We need AI to ‘broaden’ in depth, scope, accuracy and validity and, at the same time, we need AI to ‘narrow’ towards specific use cases, align itself towards specialised implementations using more strictly defined sets of human language and also engineer itself into custom-built company-specific proprietary use cases. But there’s a problem with that broadening and narrowing of artificial intelligence. The core problem in Large Language Model (LLM) specialisation is a lack of high-quality data. This is the joint proposition put forward by Dr. Jignesh Patel, co-founder of DataChat and professor at Carnegie Mellon University, alongside his colleague Deepan Das, technical lead at DataChat, an organisation known as a conversational AI platform company.
Niche LLMs, not easy
The pair suggest that while multitrillion-dollar tech companies compete to create (or buy) the biggest LLMs, smaller players are developing specialised LLMs for expensive, niche problems. This is great news, but we need to remember that a huge number of human work hours go into rote review and adjustment processes for these models before they can applied to markets spanning healthcare, finance, insurance, HR etc.
Automating these processes doesn’t require the power of GPT-4 or Gemini but does require a specialised LLM.
“Developers who use finetuning and Retrieval-Augmented Generation (RAG) to train an LLM won’t get anywhere worthwhile without correct, relevant training data,” urged Patel and Das, speaking to press and analysts this month. “Unlike generalist LLMs, which ingest broad information from the web, niche LLMs require data that probably isn’t open source, plentiful, or even published. There isn’t exactly a rich corpus of texts about medical billing adjustments, for instance and organisations in that space have their own rules and ways of doing it anyhow.”
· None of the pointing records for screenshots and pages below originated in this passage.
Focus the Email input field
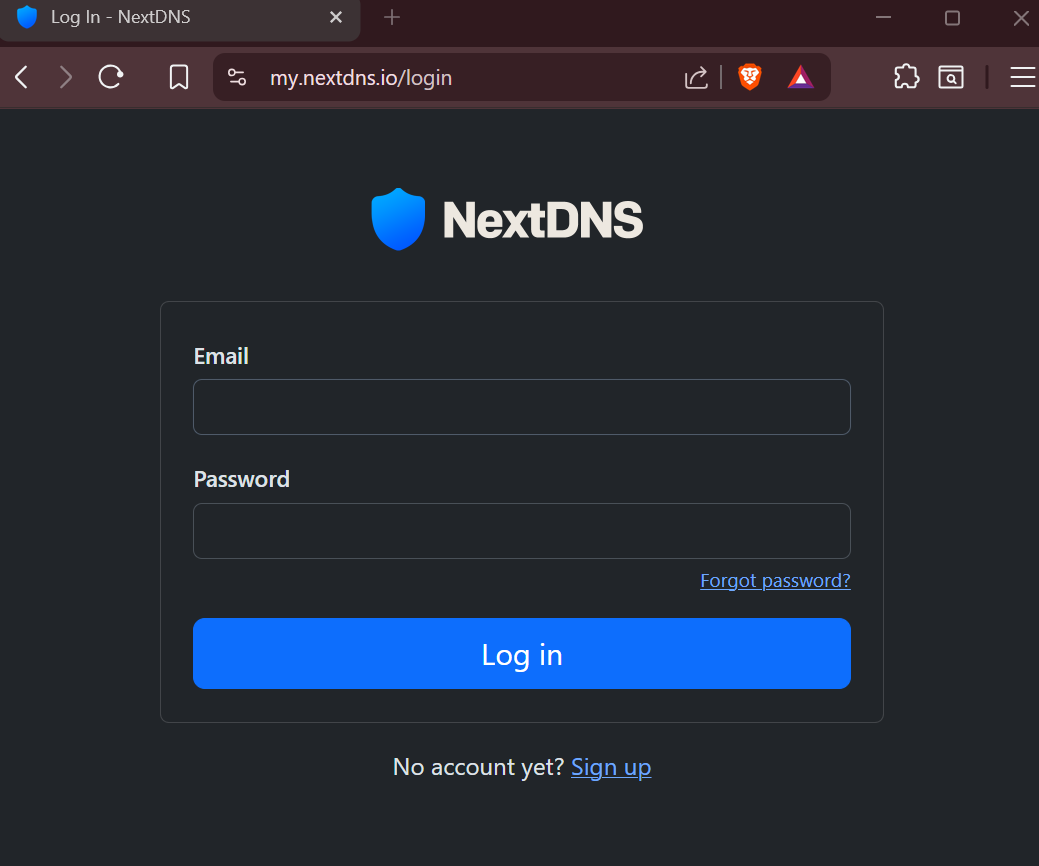The height and width of the screenshot is (866, 1039). pyautogui.click(x=521, y=406)
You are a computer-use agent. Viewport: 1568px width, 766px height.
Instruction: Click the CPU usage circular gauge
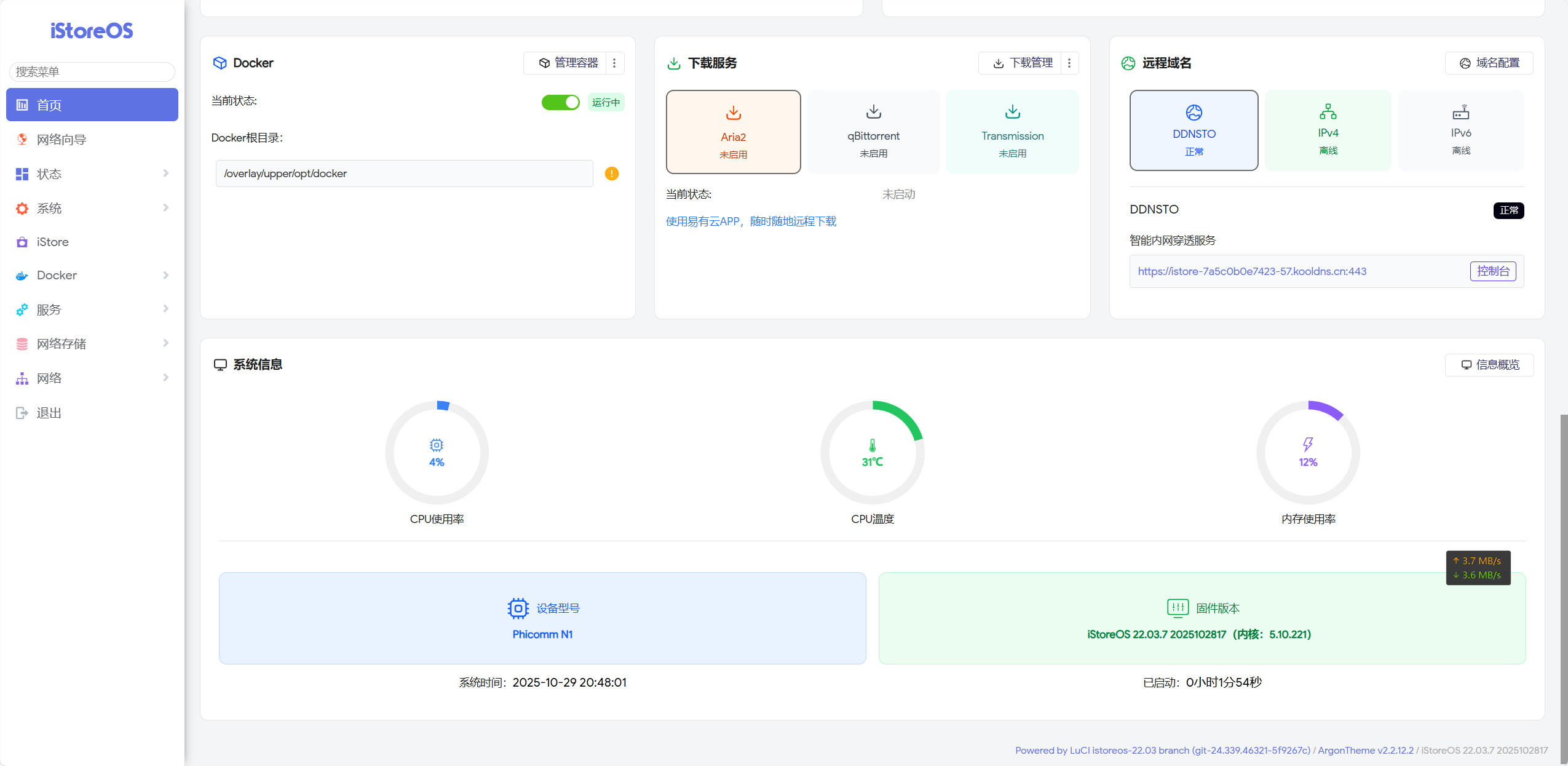(x=437, y=453)
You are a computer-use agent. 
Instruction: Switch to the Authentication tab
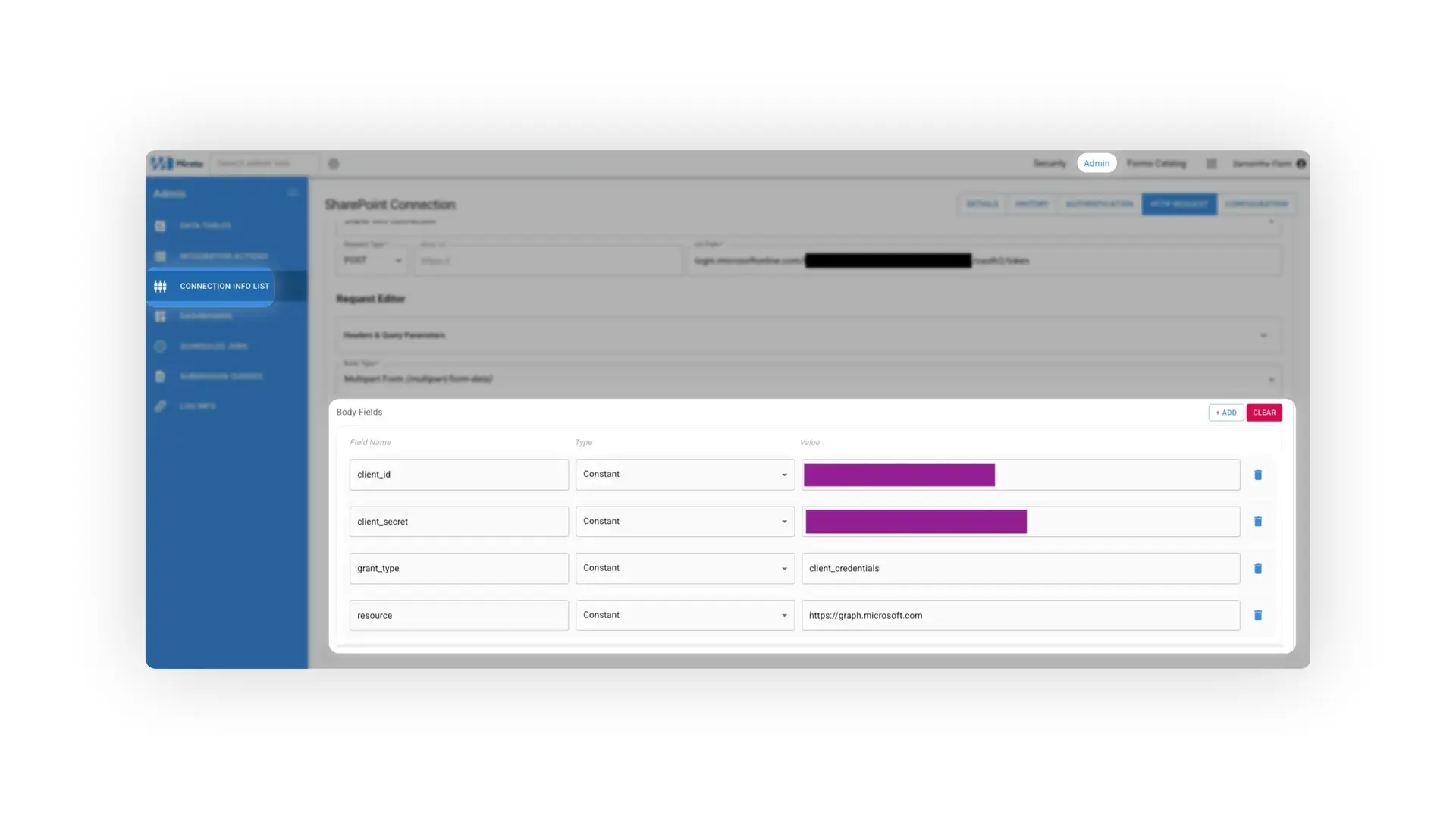tap(1099, 204)
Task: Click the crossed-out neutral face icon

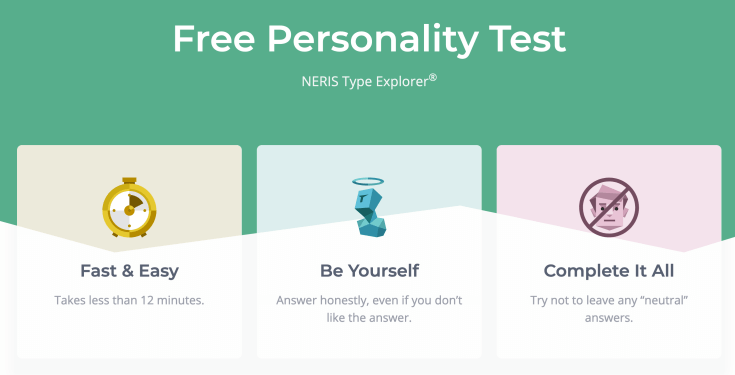Action: 609,207
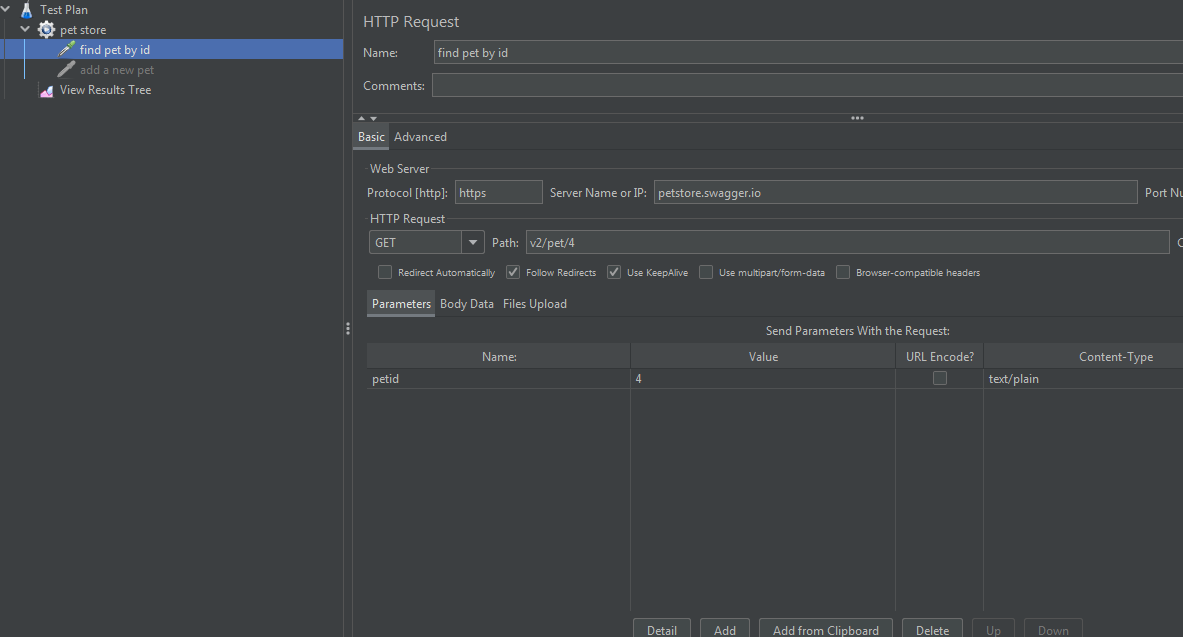Switch to the Advanced tab
The width and height of the screenshot is (1183, 637).
tap(420, 137)
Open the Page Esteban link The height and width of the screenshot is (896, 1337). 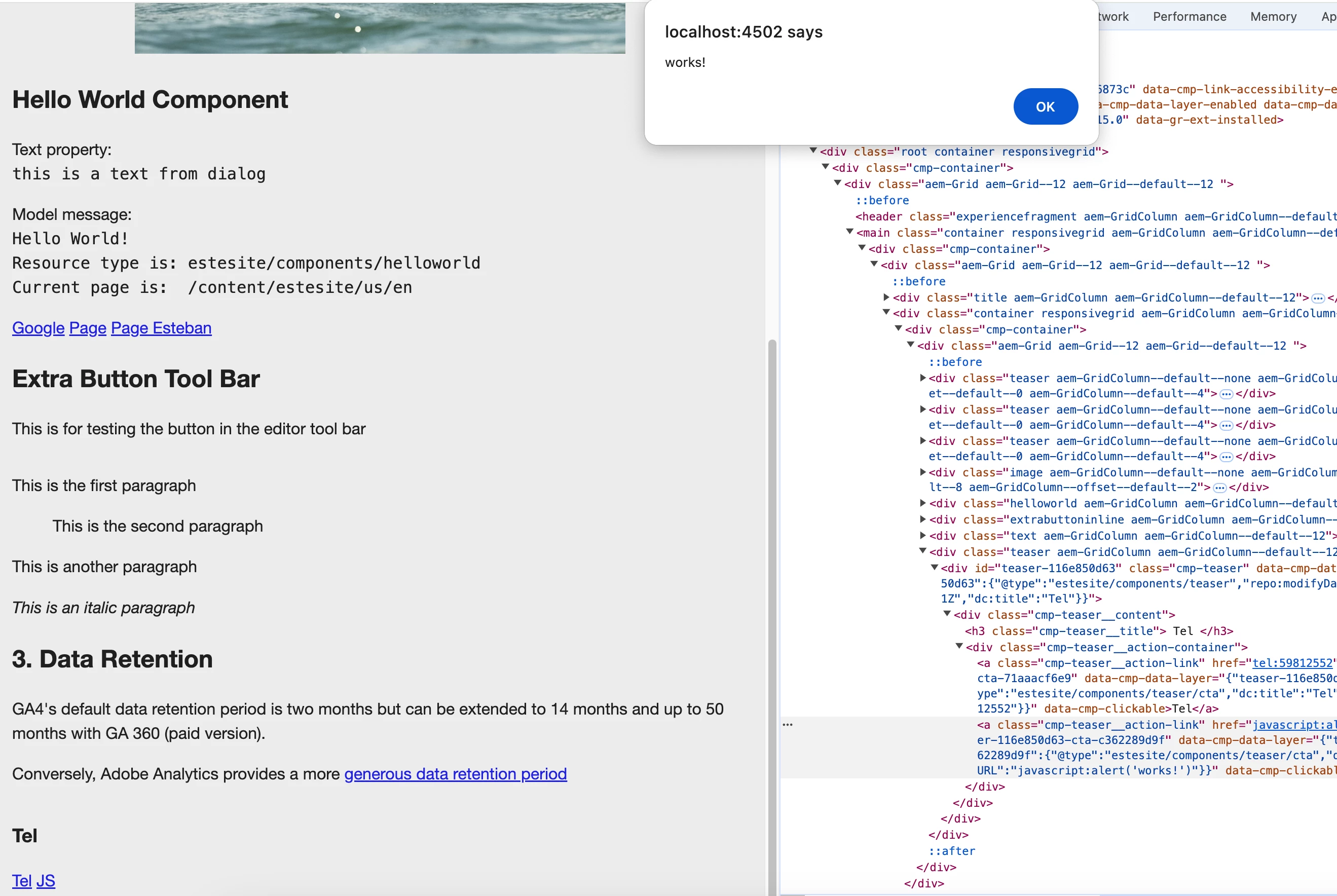pos(161,328)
So then, how does an engineer obtain the data to train (for example) a billion-parameter LLM to be highly competent at a process that exists only in one organisation, all without breaking the bank?
AI distillation & self-improvement.
“Typically, an LLM training dataset comprises an input prompt and target output response. Those might take the form of a question (input) and correct answer (output). They are examples of what the LLM should know. Humans create the most reliable examples, but there’s a limit to how many examples a person or team can concoct. Plus, training an LLM purely on human-generated data is slow and expensive because of the many labour hours it entails. Two categories of techniques, distillation and self-improvement, can address speed and cost issues, but they have drawbacks,” explain Patel and Das.
The DataChat technical men paused to explain the difference between distillation and self-improvement.
Small LLM, baby
Distillation is when engineers summarise information into a shorter form for a small-parameter LLM. In one version of distillation, researchers found that they could feed questions to a powerful LLM, get correct responses and then feed the examples to the ‘baby’ LLM in training. The terms of service for top LLMs now forbid this practice and using a lower quality but open source LLM (arguably) carries some risks.
“It’s too much like having a high school student with mediocre mathematics skills algebra to 10-year-olds,” insisted Patel and Das. “Another distillation process is to summarise high-quality information – a legal document or college textbook, for example – and then feed it to the baby LLM. Developers can use a powerful LLM to create the summaries. That is only feasible, however, if there’s a corpus of text to summarise.”
The other technique, self-improvement, was popular in early 2023 (a long time ago in generative AI years) but fell out of favour. The pair explain that self-improvement runs an LLM in a loop that enables it to learn from itself, but this tends to amplify biases in the model and limit the diversity of the training data.
The Jeopardy Method
A workaround here is what we could call the Jeopardy Method [as in the popular US TV game show] i.e. give the LLM answers and then ask it to generate the correct questions. This form of self-improvement is less prone to bias and benefits from some human input.
“The most promising approaches to LLM specialization combine everything we have discussed so far, with a twist,” said Patel and Das. “We start with human-generated synthetic data (aka the gold standard) and we get maximum mileage out of it using some data annotation techniques. For example, we could collect multiple target output responses for a single input and rank them based on preferences (a concept known as Reinforcement Learning from Human Feedback, or RLHF). This teaches the LLM to learn certain response characteristics over others. The process can even be automated using larger LLMs (called Reinforcement Learning from AI Feedback, in that case). Now that we have a more mature LLM, fed on human-made data, we ask it to come up with more examples like the ones provided while confirming that those examples are correct. Once there’s an even bigger base of that high-quality data, then distillation and self-improvement can scale up the magic.”
Institutional convolutions
The LLM training debate is far from over, if anything it’s just getting started. While a huge amount of the arguments in this space will gravitate around the need for high-quality data (which is a truth that will continue to be played out as AI itself matures towards becoming more a utility function, a process that may the rest of the current decade if not longer) the human factor may ultimately prove to be the most important consideration. In some domains, industries and organisations, knowledge is institutional and the rules governing decisions are understood by only a few people. This is a killer point say Patel and Das, because it means that the highest quality data for LLM specialisation is still human-made.
The rest of all AI reasoning, inference and decision-making, just builds upon those human choices. In the end, AI is all about human brain power, for now at least.